Technologies change, so new assets and services will rarely be identical to the old ones and neither will their costs. When buying services in place of assets, this focus shifts from asset life cycles to contract life cycles, from capital to operating budget. Capital depreciation and amortization expenses are replaced by subscription fees in the operating budget. Variable cost models are, by their very nature, less predictable. But being able to vary costs downwards is valuable when business needs change or revenue falls. The cost of cloud consumption may be difficult to predict, but the risks are low if costs rise and fall in line with revenue.

CIOs complain that business leaders cannot forecast as far ahead as they are being asked to plan. Referencing business plans and forecasts is an essential defensive strategy. CIOs also know that an increasingly digital business will need new features and capabilities that cost more. There is always a choice between higher and lower cost alternatives. Engage with sourcing, procurement and vendor management teams to fully understand options. Consult with the business stakeholders or owners, if only to rule out unacceptable alternatives to provide a more realistic range between scenarios.Gartner knows of no substitute for planning the inevitable end of each life cycle.

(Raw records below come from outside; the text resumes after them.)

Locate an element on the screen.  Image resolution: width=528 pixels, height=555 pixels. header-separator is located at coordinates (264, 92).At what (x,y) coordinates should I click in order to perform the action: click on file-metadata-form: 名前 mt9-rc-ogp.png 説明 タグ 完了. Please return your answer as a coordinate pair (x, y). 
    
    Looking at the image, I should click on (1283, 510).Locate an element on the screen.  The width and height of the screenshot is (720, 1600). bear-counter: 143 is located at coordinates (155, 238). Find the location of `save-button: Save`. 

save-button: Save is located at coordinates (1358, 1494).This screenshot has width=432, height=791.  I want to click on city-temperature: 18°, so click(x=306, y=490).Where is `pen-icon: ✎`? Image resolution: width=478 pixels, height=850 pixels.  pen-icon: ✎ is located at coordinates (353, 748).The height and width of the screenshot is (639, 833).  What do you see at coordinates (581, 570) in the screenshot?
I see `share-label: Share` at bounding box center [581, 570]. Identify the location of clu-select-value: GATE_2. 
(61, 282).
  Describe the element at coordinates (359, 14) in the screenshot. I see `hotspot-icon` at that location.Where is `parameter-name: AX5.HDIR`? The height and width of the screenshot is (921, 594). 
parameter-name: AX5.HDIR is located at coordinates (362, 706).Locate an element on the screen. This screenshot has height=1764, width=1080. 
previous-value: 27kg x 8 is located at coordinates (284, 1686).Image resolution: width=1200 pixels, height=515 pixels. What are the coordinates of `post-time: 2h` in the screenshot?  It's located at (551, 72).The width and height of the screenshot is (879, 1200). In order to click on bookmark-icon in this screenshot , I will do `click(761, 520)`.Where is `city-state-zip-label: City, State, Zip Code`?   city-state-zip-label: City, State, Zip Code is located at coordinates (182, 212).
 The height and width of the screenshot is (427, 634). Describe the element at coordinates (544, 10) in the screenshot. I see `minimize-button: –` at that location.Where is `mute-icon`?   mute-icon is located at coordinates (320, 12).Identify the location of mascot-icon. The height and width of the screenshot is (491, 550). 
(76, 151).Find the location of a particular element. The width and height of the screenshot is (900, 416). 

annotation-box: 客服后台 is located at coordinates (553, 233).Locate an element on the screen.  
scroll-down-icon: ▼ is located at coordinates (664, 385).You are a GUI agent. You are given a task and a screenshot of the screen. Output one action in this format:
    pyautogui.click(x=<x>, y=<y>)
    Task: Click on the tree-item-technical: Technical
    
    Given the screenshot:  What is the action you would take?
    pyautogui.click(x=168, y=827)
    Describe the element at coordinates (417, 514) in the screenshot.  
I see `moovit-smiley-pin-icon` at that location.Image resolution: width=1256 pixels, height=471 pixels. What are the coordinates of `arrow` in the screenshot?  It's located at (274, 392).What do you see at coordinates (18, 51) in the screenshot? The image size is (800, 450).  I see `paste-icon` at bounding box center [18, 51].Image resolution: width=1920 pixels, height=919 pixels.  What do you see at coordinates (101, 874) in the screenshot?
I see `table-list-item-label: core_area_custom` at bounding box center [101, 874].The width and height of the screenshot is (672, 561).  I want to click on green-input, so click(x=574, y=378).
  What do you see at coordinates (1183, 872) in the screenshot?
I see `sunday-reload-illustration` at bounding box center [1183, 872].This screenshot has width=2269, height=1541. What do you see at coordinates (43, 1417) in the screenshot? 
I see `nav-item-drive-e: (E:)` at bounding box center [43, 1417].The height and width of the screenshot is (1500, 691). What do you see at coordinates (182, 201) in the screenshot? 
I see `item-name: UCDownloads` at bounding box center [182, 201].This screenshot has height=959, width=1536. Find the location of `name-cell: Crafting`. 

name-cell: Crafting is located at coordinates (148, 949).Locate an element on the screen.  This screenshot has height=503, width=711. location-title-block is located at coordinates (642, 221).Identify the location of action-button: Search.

Plan for the cost of money and reference key financial indicators such as interest rates and exchange rates. At higher interest rates, debt repayments cost more. In the worst case scenario, debts will cost less, but the income needed to repay them will also be worth less, especially in foreign currency (see ). Your organization’s debt posture must be managed under guidance from the CFO, finance or treasury team, who may need to buy foreign currencies at better rates in order to pay suppliers. These are some of the most commonly overlooked costs when planning pessimistic and optimistic scenarios and their relevant debt contingencies.

Sometimes the leaders of an organization that is having a challenging year need to turn the situation around. As part of their transformation or restructuring, they are likely to identify debts they don’t want to carry forward into future years because they no longer generate the value needed to justify them. An IT provider midway through a long multiyear contract chose to write off the remaining amount it owed and move to cloud solutions that cost much less to acquire and run. Communicating the change to investors helped the CFO keep them onboard while debts were written off. Investors prefer to hear bad news once, when they know better news will follow, because a problem has been resolved. CIOs need to be aware of their CFO’s financial strategy to work more effectively within it.